Though just a small town buried in the southeast corner of British Columbia, Cranbrook has some international flavour, which was clear at the first annual multicultural festival.
Roughly 12 cultures and countries were represented on Saturday afternoon, as volunteers dressed in traditional garb and sold cultural delicacies around Rotary Park.
“It was a big success,” said Coco Seitz, the executive director for the festival. “All the cultural groups came together and did an amazing job on their cultural displays.
All the food seemed to be a big hit, as all items were sold out shortly after lunch, while a large crowed showed up for a fashion show that featured the traditional wear, she added.
“All the feedback so far has been great,” Coco said. “Someone said it’s been long overdue for Cranbrook and he was surprised at how many cultures are actually here in Cranbrook.
“…That’s exactly the experience that we promised to bring people here, was a real, authentic experience without having to travel miles away.”
Traditional cultures and countries represented at the festival included: Chinese, Japanese, Korean, Indian, Filipino, Italian, Dutch, South African, Vietnamese, Ktunaxa, Metis and Canadian
The event opened with the Canadian national anthem, but every cultural booth got the chance to air their anthem over the course of the afternoon. Kids kept busy on the playground equipment and also at a crafts booth, which was run by volunteer students from the College of the Rockies.
Mayor Wayne Stetski and Kootenay East MLA Bill Bennett also voiced their appreciation for the festival to kick things off.
“It has been such a pleasure to get to know all of these great people and to learn more about their cultures,” said Stetski. “Why not bring them all together and encourage other citizens with an interest in their cultures to participate?”
Visibility and education was one of the main goals of the festival, which seemed to be accomplished, added Coco.
That rang true for Kerry Ries, who is a native of South Africa and one of delegates at the booth, wearing traditional clothing and educating festival-goers about her home country.

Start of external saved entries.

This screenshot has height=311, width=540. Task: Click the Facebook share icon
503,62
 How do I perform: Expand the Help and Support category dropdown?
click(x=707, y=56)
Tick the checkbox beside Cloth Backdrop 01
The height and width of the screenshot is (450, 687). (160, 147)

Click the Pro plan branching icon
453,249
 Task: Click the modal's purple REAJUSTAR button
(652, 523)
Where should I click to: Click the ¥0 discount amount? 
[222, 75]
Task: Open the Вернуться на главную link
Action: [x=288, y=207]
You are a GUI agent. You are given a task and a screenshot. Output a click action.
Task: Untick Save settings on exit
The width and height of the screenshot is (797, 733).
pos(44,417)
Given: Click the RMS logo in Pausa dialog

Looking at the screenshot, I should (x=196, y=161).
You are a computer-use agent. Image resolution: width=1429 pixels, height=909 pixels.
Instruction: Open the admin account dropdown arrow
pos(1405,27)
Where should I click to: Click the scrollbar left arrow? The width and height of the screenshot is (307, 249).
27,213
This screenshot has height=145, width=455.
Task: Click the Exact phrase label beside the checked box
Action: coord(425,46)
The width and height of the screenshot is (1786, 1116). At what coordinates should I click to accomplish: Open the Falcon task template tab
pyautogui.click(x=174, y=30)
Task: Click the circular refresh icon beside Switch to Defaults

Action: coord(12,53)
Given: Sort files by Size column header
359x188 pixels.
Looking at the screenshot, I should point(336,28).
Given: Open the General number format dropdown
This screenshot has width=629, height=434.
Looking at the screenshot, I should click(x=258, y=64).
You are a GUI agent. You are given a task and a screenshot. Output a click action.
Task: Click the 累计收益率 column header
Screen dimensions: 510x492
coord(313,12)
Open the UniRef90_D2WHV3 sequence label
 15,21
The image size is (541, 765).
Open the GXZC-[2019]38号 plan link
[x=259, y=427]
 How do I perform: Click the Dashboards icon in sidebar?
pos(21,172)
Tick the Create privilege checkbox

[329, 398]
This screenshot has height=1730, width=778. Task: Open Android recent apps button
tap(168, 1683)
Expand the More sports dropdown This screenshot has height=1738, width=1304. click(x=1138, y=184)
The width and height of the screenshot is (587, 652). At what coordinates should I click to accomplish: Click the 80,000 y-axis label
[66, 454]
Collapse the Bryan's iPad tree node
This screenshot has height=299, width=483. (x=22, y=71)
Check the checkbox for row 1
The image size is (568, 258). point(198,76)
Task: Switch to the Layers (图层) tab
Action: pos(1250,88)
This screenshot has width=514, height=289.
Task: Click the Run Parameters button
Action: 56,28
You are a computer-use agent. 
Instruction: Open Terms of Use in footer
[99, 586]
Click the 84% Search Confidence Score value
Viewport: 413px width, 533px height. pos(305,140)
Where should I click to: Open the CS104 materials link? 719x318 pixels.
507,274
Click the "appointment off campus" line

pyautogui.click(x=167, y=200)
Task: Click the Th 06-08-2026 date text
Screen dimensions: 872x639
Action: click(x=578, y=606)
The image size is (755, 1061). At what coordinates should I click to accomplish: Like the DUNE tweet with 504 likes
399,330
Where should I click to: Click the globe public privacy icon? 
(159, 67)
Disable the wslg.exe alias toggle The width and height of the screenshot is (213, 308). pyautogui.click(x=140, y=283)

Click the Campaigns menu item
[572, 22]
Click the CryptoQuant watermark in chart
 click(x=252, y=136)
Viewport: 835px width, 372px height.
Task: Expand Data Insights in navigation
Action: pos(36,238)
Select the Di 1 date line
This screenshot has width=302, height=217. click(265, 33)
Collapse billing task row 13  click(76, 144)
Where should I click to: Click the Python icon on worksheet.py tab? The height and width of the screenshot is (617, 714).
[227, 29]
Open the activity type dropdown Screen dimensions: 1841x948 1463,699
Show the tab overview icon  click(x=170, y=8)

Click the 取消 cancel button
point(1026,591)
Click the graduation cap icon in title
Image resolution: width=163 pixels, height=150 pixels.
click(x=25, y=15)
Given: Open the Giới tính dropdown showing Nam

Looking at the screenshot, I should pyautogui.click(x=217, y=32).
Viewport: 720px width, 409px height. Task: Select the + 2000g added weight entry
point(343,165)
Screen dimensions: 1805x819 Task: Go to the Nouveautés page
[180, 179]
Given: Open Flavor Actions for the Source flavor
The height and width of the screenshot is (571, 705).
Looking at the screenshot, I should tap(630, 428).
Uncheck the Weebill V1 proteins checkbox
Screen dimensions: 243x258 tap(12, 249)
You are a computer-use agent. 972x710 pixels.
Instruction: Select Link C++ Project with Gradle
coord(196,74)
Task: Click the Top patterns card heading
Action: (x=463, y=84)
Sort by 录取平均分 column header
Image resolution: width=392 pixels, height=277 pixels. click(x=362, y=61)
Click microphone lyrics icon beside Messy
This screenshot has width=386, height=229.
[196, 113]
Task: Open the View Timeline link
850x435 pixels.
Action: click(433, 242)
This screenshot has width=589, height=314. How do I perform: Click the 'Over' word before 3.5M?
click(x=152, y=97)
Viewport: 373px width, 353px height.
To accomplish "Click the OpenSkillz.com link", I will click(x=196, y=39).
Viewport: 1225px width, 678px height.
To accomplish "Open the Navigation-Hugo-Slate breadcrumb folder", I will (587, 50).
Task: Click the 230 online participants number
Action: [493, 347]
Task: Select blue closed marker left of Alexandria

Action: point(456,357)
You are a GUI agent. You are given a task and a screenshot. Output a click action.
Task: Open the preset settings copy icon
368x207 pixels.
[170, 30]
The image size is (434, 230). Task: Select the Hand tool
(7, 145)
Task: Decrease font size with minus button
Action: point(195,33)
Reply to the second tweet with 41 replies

“As a Cranbrook citizen, living here for 14 years, you’re seeing people of different nationalities, you just realize how many there are and so this kind of event [could] happen,” said Ries.
“For me, I just think it was amazing to see the the traditional dresses and clothing and different nations. For us to keep a grip on our roots here, is very important.
“…For us, to showcase South Africa, which itself is very multicultural—it was an educational opportunity, I thought.
“People don’t ask us questions about who we are, where we come from, why we left or why we’re here. You’re Canadian and you kind of get on with life. So it was really a fun thing to educate people visually, as to what South Africa is about.”
The Cranbrook Multi-cultural Society is a not-for-profit society that promotes multi-cultural awareness and mutual respect through celebrating diversity in the community.
The society has been in operation for a year and aims to host monthly cultural events and activities, while also supporting individual cultural groups with funding and shared resources.